> [Exercise description] Please lay out every line of the records below as a Markdown table with the columns "No." and "Line", numbering the rows in order and leaving out blank lines.

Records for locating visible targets
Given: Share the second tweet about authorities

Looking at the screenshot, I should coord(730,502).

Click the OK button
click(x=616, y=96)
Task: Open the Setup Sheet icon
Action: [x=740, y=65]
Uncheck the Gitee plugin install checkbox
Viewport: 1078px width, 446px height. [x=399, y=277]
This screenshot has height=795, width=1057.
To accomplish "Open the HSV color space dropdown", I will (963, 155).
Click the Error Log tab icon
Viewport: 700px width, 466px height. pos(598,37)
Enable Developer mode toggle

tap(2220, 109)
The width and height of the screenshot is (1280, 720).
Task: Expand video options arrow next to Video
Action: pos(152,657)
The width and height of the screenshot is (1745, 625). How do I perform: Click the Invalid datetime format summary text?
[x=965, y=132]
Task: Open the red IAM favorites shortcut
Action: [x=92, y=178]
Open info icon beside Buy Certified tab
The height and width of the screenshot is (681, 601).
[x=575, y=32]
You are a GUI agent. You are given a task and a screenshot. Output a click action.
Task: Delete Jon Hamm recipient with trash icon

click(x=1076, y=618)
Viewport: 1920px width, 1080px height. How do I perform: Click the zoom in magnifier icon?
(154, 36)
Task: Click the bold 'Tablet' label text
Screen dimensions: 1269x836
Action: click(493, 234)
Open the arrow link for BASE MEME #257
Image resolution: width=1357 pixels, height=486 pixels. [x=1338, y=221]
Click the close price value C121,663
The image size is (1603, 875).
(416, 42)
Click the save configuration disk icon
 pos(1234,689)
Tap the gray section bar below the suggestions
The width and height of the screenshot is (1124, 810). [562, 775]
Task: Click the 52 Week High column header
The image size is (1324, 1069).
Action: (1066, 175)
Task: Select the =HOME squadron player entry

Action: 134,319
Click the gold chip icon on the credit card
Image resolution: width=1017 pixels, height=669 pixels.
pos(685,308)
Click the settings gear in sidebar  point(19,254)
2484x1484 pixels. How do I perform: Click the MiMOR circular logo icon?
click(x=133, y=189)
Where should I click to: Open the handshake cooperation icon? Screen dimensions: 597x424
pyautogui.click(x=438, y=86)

> [Exercise output]
| No. | Line |
|---|---|
| 1 | Given: Share the second tweet about authorities |
| 2 | Looking at the screenshot, I should coord(730,502). |
| 3 | Click the OK button |
| 4 | click(x=616, y=96) |
| 5 | Task: Open the Setup Sheet icon |
| 6 | Action: [x=740, y=65] |
| 7 | Uncheck the Gitee plugin install checkbox |
| 8 | Viewport: 1078px width, 446px height. [x=399, y=277] |
| 9 | This screenshot has height=795, width=1057. |
| 10 | To accomplish "Open the HSV color space dropdown", I will (963, 155). |
| 11 | Click the Error Log tab icon |
| 12 | Viewport: 700px width, 466px height. pos(598,37) |
| 13 | Enable Developer mode toggle |
| 14 | tap(2220, 109) |
| 15 | The width and height of the screenshot is (1280, 720). |
| 16 | Task: Expand video options arrow next to Video |
| 17 | Action: pos(152,657) |
| 18 | The width and height of the screenshot is (1745, 625). How do I perform: Click the Invalid datetime format summary text? |
| 19 | [x=965, y=132] |
| 20 | Task: Open the red IAM favorites shortcut |
| 21 | Action: [x=92, y=178] |
| 22 | Open info icon beside Buy Certified tab |
| 23 | The height and width of the screenshot is (681, 601). |
| 24 | [x=575, y=32] |
| 25 | You are a GUI agent. You are given a task and a screenshot. Output a click action. |
| 26 | Task: Delete Jon Hamm recipient with trash icon |
| 27 | click(x=1076, y=618) |
| 28 | Viewport: 1920px width, 1080px height. How do I perform: Click the zoom in magnifier icon? |
| 29 | (154, 36) |
| 30 | Task: Click the bold 'Tablet' label text |
| 31 | Screen dimensions: 1269x836 |
| 32 | Action: click(493, 234) |
| 33 | Open the arrow link for BASE MEME #257 |
| 34 | Image resolution: width=1357 pixels, height=486 pixels. [x=1338, y=221] |
| 35 | Click the close price value C121,663 |
| 36 | The image size is (1603, 875). |
| 37 | (416, 42) |
| 38 | Click the save configuration disk icon |
| 39 |  pos(1234,689) |
| 40 | Tap the gray section bar below the suggestions |
| 41 | The width and height of the screenshot is (1124, 810). [562, 775] |
| 42 | Task: Click the 52 Week High column header |
| 43 | The image size is (1324, 1069). |
| 44 | Action: (1066, 175) |
| 45 | Task: Select the =HOME squadron player entry |
| 46 | Action: 134,319 |
| 47 | Click the gold chip icon on the credit card |
| 48 | Image resolution: width=1017 pixels, height=669 pixels. |
| 49 | pos(685,308) |
| 50 | Click the settings gear in sidebar  point(19,254) |
| 51 | 2484x1484 pixels. How do I perform: Click the MiMOR circular logo icon? |
| 52 | click(x=133, y=189) |
| 53 | Where should I click to: Open the handshake cooperation icon? Screen dimensions: 597x424 |
| 54 | pyautogui.click(x=438, y=86) |